Ironic Humor
For the most part, Zoshchenko’s stories are very short; sketches, really, more than fully fleshed out narrative. They belong to a peculiarly Russian literary form known as skaz. And, again for the most part, the stories are comical presented through humorous narration. The narrator actually addresses the audience directly more often than not and this, too, serves the purpose of ironic detachment. This ironic humor which is so pervasive in turns serves a further purpose: to mask the serious point that any individual story is making. While these points hardly verge into the arena of tragedy, sometimes they do skirt the boundaries of melodrama and the comical nature succeeds in allowing some often dark motivations, actions and consequences to remain morally acceptable.
Insignificance
The characters in these stories are common folk often living under less than ideal conditions and struggling to get by, but not necessarily poor and suffering utter deprivation. The conflicts they face, therefore, lack the tragic implications of presenting a matter of life or death. These conflicts are often insignificant in the truest sense; people making a mountain from a molehill. And yet they are enormous problems relative to their own conditions of living. The point being that for the overwhelming majority of people in the world, drama enters their lives in neither larger-than-life romantic adventures nor in a way that that puts their lives on the line.
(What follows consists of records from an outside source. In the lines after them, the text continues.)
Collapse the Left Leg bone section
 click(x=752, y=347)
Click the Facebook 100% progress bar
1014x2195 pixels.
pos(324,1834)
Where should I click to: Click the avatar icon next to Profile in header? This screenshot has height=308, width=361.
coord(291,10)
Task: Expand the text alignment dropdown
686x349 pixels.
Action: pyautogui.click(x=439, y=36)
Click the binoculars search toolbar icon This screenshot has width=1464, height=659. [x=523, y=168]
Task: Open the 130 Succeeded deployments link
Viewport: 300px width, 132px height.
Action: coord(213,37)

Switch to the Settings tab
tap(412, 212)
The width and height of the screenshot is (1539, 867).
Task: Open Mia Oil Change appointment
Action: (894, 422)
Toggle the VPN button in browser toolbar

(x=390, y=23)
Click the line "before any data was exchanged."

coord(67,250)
Significance is based for the most part on circumstances liable to change from day to day.
Fight the Power
The author eventually came up against the full force of Soviet repression when it was determined that his writing was not quite fully in support of Stalinist bureaucratic management. In fact, politics plays almost no role in his stories and he certainly can’t be accused of writing anti-Soviet polemics. However, much of his body of work are stories in which the powerless or disenfranchised go up against a small-scale bureaucratic power—whether it be landlords or acting troupes—and reveal the ghost in the machine. Zoshchenko is an example of the author who present a danger to a repressive authoritarian regime by writing stories that indict through allusion. Combined with the distancing effect of his ironic storytelling technique and it becomes clear why it took so long or the Soviet to catch on to just what an influential social critic he had become by the height of enormous popularity.